■ Records excerpted from a collection ■
::::
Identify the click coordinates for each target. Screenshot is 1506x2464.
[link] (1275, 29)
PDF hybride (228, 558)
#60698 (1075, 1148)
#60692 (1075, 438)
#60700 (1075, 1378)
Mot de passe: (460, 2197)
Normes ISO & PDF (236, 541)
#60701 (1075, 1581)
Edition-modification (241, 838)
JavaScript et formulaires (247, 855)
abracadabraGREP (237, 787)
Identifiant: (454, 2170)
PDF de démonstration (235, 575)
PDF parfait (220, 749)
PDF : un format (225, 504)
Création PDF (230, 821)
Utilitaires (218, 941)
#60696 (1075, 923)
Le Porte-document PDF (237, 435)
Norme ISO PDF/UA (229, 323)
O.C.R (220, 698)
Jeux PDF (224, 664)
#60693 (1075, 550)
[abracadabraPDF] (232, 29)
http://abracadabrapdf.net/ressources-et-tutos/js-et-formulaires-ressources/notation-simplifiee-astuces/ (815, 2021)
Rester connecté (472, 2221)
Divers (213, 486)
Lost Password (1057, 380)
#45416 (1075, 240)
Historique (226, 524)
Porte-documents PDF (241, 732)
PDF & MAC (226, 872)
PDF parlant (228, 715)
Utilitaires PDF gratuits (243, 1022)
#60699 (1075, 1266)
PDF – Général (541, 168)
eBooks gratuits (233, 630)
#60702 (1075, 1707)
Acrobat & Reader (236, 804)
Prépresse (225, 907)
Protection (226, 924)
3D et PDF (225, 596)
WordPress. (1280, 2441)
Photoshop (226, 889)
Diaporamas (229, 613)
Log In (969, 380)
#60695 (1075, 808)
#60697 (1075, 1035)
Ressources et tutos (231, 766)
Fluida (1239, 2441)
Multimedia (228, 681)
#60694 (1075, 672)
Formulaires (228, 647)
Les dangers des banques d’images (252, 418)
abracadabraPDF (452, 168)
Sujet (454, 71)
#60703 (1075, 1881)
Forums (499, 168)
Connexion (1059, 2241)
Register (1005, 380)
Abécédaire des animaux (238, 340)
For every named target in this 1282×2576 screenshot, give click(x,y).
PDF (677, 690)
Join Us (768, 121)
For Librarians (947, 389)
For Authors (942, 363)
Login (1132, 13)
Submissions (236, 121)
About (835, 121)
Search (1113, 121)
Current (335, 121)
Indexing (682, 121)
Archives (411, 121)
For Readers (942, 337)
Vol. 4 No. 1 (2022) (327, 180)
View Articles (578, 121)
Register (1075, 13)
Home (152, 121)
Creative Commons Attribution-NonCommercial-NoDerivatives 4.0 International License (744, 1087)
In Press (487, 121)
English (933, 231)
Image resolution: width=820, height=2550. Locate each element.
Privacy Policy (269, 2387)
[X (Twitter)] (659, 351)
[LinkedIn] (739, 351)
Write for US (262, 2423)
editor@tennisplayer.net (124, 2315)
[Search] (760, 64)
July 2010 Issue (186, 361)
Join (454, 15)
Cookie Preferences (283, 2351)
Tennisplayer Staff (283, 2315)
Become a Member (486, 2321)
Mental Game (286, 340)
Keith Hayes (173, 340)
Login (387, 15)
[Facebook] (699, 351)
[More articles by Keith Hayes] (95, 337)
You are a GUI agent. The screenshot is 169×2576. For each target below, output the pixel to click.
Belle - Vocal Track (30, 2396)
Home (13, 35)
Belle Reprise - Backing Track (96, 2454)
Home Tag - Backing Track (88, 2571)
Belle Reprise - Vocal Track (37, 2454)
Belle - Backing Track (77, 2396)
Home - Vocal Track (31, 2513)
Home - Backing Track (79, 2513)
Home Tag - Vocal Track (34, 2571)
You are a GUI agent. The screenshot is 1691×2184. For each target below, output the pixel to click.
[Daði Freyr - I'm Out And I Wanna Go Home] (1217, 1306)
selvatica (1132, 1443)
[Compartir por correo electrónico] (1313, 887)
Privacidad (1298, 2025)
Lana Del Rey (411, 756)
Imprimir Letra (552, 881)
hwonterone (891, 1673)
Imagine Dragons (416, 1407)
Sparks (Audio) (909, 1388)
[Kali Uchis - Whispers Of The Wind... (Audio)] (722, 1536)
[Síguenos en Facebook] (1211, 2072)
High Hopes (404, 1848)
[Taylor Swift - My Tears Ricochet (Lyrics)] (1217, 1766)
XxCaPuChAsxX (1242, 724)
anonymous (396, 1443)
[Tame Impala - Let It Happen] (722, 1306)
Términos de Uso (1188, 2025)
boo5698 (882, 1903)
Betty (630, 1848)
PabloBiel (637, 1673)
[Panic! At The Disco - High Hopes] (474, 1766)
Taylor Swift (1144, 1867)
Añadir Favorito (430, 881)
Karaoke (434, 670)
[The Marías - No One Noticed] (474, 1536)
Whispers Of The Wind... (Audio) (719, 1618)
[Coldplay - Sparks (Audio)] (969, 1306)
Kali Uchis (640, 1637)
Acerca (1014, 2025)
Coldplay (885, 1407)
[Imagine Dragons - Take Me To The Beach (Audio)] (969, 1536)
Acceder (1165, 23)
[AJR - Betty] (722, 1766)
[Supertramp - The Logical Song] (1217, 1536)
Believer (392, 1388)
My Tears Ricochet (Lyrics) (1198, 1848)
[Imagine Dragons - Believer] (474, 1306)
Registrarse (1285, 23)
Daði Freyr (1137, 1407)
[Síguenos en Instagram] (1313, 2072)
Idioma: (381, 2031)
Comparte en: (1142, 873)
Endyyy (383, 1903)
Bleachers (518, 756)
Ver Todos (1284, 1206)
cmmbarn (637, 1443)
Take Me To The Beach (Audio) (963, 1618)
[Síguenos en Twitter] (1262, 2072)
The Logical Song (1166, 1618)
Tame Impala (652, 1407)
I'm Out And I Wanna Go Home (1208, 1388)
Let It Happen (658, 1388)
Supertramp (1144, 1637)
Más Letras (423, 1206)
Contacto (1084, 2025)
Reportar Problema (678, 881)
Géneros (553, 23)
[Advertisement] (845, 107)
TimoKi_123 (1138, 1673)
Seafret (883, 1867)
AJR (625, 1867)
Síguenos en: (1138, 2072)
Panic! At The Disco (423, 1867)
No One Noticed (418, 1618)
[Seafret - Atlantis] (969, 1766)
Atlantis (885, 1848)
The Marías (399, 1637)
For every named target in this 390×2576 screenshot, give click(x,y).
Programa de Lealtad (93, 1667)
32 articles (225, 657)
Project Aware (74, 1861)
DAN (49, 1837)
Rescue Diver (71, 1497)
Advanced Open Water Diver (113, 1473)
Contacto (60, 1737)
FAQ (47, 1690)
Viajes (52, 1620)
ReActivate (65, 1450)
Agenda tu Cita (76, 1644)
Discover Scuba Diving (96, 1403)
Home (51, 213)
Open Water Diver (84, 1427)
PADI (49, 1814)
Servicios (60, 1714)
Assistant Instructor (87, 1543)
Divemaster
::::
Return, with no change at all, every line in the entries above from the line containing "PDF – Général (541, 168)" through the line containing "Connexion (1059, 2241)".

■ ANSWER TO THIS EXERCISE ■
PDF – Général (541, 168)
eBooks gratuits (233, 630)
#60702 (1075, 1707)
Acrobat & Reader (236, 804)
Prépresse (225, 907)
Protection (226, 924)
3D et PDF (225, 596)
WordPress. (1280, 2441)
Photoshop (226, 889)
Diaporamas (229, 613)
Log In (969, 380)
#60695 (1075, 808)
#60697 (1075, 1035)
Ressources et tutos (231, 766)
Fluida (1239, 2441)
Multimedia (228, 681)
#60694 (1075, 672)
Formulaires (228, 647)
Les dangers des banques d’images (252, 418)
abracadabraPDF (452, 168)
Sujet (454, 71)
#60703 (1075, 1881)
Forums (499, 168)
Connexion (1059, 2241)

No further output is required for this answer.